:: Extract provided ::
[Python-3000] PEP 3131 accepted

Wed May 23 09:37:14 CEST 2007

I can see that I don't stand a very high chance of convincing you.
But I'd like to make sure you understand what I'm getting at, anyway.
(And I will get to some specific suggestions at the end of this
message.)

The key thing is that the language definition is about to transition
from something which has always "fit in your head", and which holds
that property as a core value, to something which cannot possibly fit
in anyone's head no matter how hard they try.  (This core value of
Python is not something I see as having been a core value of Java,
and it's one of the reasons I like Python better.)

> > PEP 3131 will also cause problems for code review.  Because many
> > characters have indistinguishable appearances, there will be no
> > mapping between what you see when you look at code and what the code
> > actually says.
>
> I trust most programmers to *want* to write clear code, so they will
> steer clear from such things. If someone wants to obfuscate their code
> they already have plenty of opportunities (even in Python!).

Indeed -- but that's not an argument for creating more opportunities.
For example, we like the fact that Python doesn't look like Perl; the
mere fact that some kinds of obfuscation are possible in Python
doesn't require us to give up on simplicity entirely and open the door
to a Perl-like proliferation of operators.

Not all programmers want to write clear code; from a security
perspective, the most important programmers are the ones who have an
incentive to fool you.  Unicode identifiers are a new avenue for any
insider who wants to use a Python program as a vector of attack; they
enable changes that are harder to detect, track down, and understand.

> The problem is no worse than the lack of difference between 1 and l in
> some fonts, and between l and I in others (and there are even fonts
> where o and 0 look the same).

:: What this exercise asks ::
(A) Answer these from the PEP 3131 message:
(i) Which language does the writer say has not held the "fit in your head" idea as a core value?
(ii) From a security perspective, which programmers are the most important?
(iii) According to the quoted reply, which pairs of characters look alike in some fonts?
(B) Rewrite everything in the PEP 3131 message from "Indeed -- but" down to "down, and understand.", changing "insider" to "contributor".
(C) For each statement, say whether the PEP 3131 message supports it (yes or no), and quote the words that decide it.
(i) The writer promises specific suggestions at the end of the message.
(ii) The writer says Unicode identifiers make changes easier to detect.
(iii) The writer expects to convince the reader without difficulty.

:: Data rows ::
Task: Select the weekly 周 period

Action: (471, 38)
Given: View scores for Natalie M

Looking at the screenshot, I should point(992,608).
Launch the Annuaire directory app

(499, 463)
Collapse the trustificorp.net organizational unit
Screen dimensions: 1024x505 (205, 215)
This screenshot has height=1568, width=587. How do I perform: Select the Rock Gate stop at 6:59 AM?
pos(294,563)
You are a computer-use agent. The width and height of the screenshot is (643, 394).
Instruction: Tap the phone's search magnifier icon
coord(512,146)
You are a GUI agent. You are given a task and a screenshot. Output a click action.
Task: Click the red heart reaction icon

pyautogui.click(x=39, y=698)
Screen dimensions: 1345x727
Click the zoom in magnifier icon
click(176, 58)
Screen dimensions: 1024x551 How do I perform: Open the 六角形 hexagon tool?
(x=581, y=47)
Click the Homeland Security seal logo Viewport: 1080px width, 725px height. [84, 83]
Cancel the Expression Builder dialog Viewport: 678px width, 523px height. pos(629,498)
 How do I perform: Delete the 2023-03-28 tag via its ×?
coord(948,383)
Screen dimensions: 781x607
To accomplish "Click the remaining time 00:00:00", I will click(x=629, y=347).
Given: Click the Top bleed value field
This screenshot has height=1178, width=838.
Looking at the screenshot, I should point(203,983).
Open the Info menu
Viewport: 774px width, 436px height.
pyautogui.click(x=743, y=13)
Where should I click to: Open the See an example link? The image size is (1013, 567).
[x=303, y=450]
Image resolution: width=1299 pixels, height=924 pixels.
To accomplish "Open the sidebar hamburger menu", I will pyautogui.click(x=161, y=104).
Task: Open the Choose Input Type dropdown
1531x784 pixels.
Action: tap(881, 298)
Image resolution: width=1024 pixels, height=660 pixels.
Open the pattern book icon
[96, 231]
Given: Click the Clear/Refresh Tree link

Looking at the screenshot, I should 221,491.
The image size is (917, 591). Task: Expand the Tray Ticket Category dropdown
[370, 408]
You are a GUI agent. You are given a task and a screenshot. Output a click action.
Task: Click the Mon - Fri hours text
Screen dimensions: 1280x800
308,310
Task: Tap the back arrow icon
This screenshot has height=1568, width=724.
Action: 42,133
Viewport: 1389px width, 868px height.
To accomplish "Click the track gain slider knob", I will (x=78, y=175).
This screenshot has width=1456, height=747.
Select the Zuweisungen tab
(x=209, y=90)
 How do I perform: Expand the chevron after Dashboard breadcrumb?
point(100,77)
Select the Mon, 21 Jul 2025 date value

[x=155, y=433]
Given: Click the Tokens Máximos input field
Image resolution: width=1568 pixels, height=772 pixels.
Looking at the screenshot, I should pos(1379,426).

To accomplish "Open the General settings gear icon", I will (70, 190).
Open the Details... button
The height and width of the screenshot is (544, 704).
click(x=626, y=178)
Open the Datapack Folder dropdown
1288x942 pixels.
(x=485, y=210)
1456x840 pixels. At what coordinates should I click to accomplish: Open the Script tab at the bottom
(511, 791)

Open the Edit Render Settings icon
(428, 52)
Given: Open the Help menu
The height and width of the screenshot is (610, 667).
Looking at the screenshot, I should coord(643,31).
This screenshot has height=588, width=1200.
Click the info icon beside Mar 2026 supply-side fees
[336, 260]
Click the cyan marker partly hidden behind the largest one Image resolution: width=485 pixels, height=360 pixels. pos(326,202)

:: Per-task outputs ::
(A)
(i) Java.
(ii) The ones who have an incentive to fool you.
(iii) 1 and l, l and I, and o and 0.

(B)
Indeed -- but that's not an argument for creating more opportunities.
For example, we like the fact that Python doesn't look like Perl; the
mere fact that some kinds of obfuscation are possible in Python
doesn't require us to give up on simplicity entirely and open the door
to a Perl-like proliferation of operators.

Not all programmers want to write clear code; from a security
perspective, the most important programmers are the ones who have an
incentive to fool you.  Unicode identifiers are a new avenue for any
contributor who wants to use a Python program as a vector of attack; they
enable changes that are harder to detect, track down, and understand.

(C)
(i) Yes: "And I will get to some specific suggestions at the end of this message."
(ii) No: "they enable changes that are harder to detect, track down, and understand."
(iii) No: "I can see that I don't stand a very high chance of convincing you."